Soudan: Les militaires veulent une figure «indépendante»

 

Le nouveau pouvoir militaire au Soudan a appelé dimanche des partis politiques à s’entendre sur une figure «indépendante» pour devenir Premier ministre et sur «un gouvernement civil» réclamé par les manifestants. Ceux-ci ont maintenu la pression dans la rue. Trois jours après la destitution, jeudi, du président Omar el-Béchir après 30 ans au pouvoir, des milliers de Soudanais campent toujours devant le QG de l’armée à Khartoum. Ils réclament au nouveau Conseil militaire de transition qu’il cède le pouvoir à un exécutif civil.

«Nous continuerons à organiser nos sit-in jusqu’à la satisfaction de nos demandes», a clamé Omar el-Digeir, l’un des chefs de l’Alliance pour la liberté et le changement (ALC), fer de lance du mouvement de contestation qui secoue le pays depuis le 19 décembre.

«Liberté, justice et démocratie»

Le Conseil militaire de transition, qui tient désormais les rênes du pays, a semblé dimanche aller dans le sens des manifestants. Il a demandé à des responsables de partis politiques de se mettre «d’accord sur une personnalité indépendante qui deviendrait Premier ministre et sur un gouvernement civil».

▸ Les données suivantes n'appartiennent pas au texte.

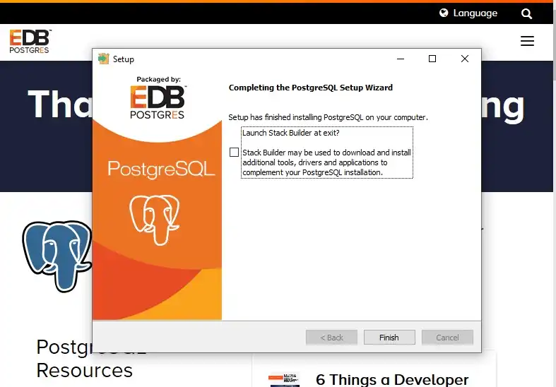
Task: Maximize the Setup window
Action: (x=432, y=59)
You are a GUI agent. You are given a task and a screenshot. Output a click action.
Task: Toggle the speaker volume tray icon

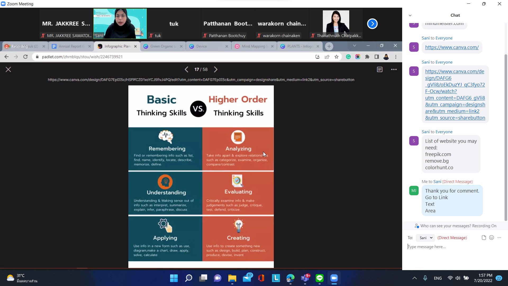pyautogui.click(x=458, y=278)
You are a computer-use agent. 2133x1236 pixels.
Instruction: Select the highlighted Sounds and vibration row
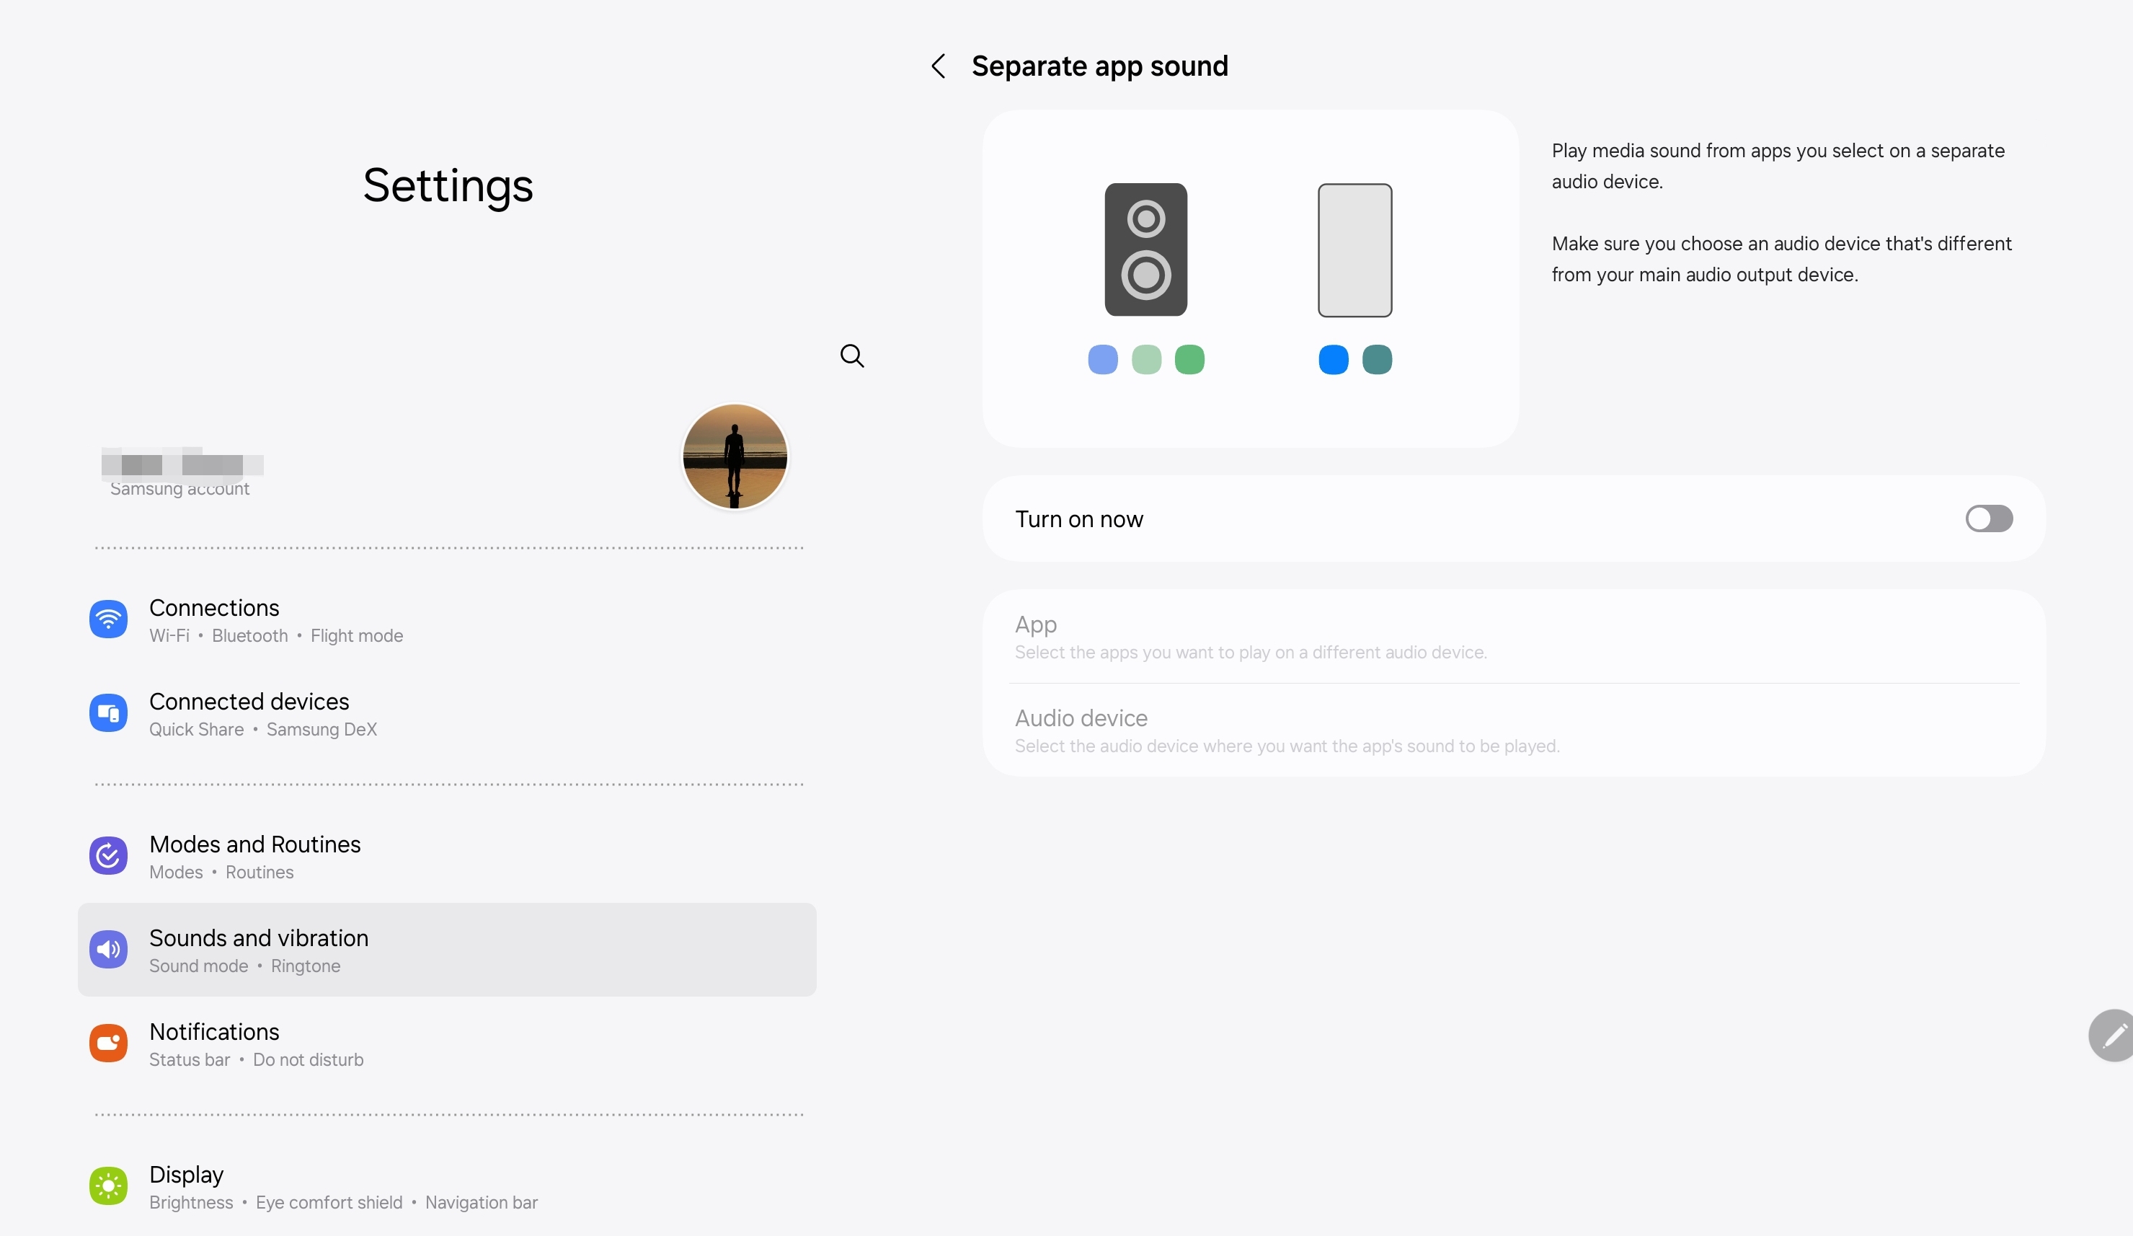pyautogui.click(x=447, y=949)
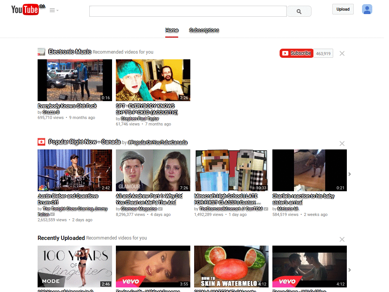Image resolution: width=389 pixels, height=292 pixels.
Task: Show next videos in Recently Uploaded
Action: click(x=349, y=270)
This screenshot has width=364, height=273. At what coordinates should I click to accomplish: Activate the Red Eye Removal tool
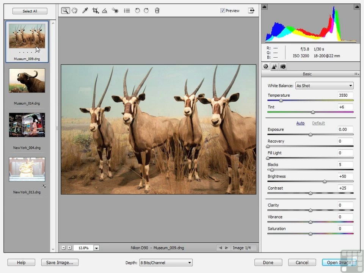(115, 11)
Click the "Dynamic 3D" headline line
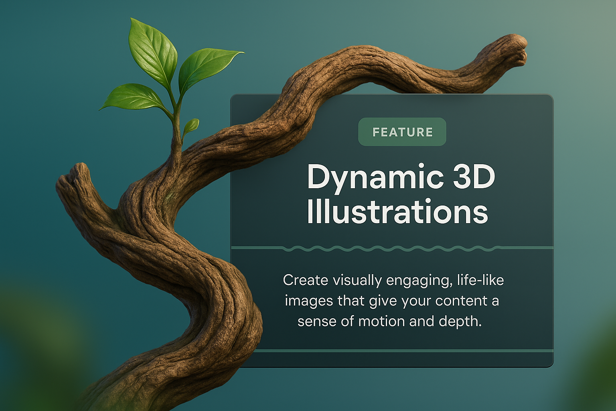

«Nous voulons mettre en place un Etat civil basé sur la liberté, la justice et la démocratie», a affirmé un des membres du Conseil, le général Yasser al-Ata lors d’une réunion avec ces partis politiques à Khartoum. Peu avant, le ministère des Affaires étrangères avait appelé la communauté internationale à «soutenir le conseil militaire de transition (…) dans le but de répondre à la volonté du peuple soudanais de réaliser une transition démocratique».

Le ministère a affirmé que le général Abdel Fattah al-Burhane, à la tête du nouveau pouvoir militaire, s’était «engagé à instaurer un gouvernement entièrement civil», mais sans préciser à quelle date. «Le rôle du conseil militaire sera de maintenir la souveraineté du pays», a ajouté le ministère.

Restructuration des renseignements

Outre la formation d’un gouvernement civil, les chefs de la contestation ont demandé samedi soir aux militaires la restructuration du service de renseignement (NISS). Ce dernier a été l’acteur ces quatre derniers mois de la répression des manifestants, qui a fait des dizaines de morts, a indiqué l’ALC.

Le général Burhane a promis «d’éliminer les racines» du régime d’Omar el-Béchir. Il a par ailleurs annoncé la libération de tous les manifestants arrêtés ces dernières semaines et la levée du couvre-feu nocturne imposé jeudi par son prédécesseur, le général Awad Ibn Ouf, qui avait démissionné après une journée seulement à la tête du Conseil.

Il s’est également engagé à faire juger les personnes ayant tué des protestataires. Plus tôt dans la journée, le Conseil militaire avait annoncé la démission de Salah Gosh, le très redouté chef du NISS. «Il est crucial que les nouvelles autorités soudanaises mènent une enquête sur le rôle de Salah Gosh dans le meurtre de nombreux manifestants», a souligné l’ONG Amnesty International. Le Conseil militaire compte toutefois parmi ses dix membres plusieurs piliers du régime de Béchir, dont le chef de la police.

«Pas vraiment le choix»

Dans un communiqué samedi soir, le général Burhane a nommé au sein du Conseil l’adjoint du chef du NISS ainsi que Mohamad Hamdan Daglo, chef des opérations des paramilitaires de la Force de soutien rapide, surnommé «Himeidti» et accusé de violations des droits humains au Darfour (ouest).

«Nous n’avons pas vraiment le choix. (Les Forces de soutien rapide) ont des armes et de l’argent. Himeidti a commis des crimes par le passé mais, au moins pour l’instant, il est du côté du peuple», a expliqué un manifestant. Amnesty a appelé samedi les autorités à dévoiler rapidement le lieu où se trouve le président déchu Omar el-Béchir, 75 ans, arrivé au pouvoir après un coup d’Etat en 1989, et à le remettre à la Cour pénale internationale (CPI). En 2009, cette cour basée à La Haye avait lancé un mandat d’arrêt contre lui pour «crimes de guerre» et «contre l’humanité» au Darfour, ajoutant l’année suivante l’accusation de «génocide». Le conseil militaire a toutefois affirmé qu’il refuserait d’extrader M. Béchir ou tout autre citoyen soudanais.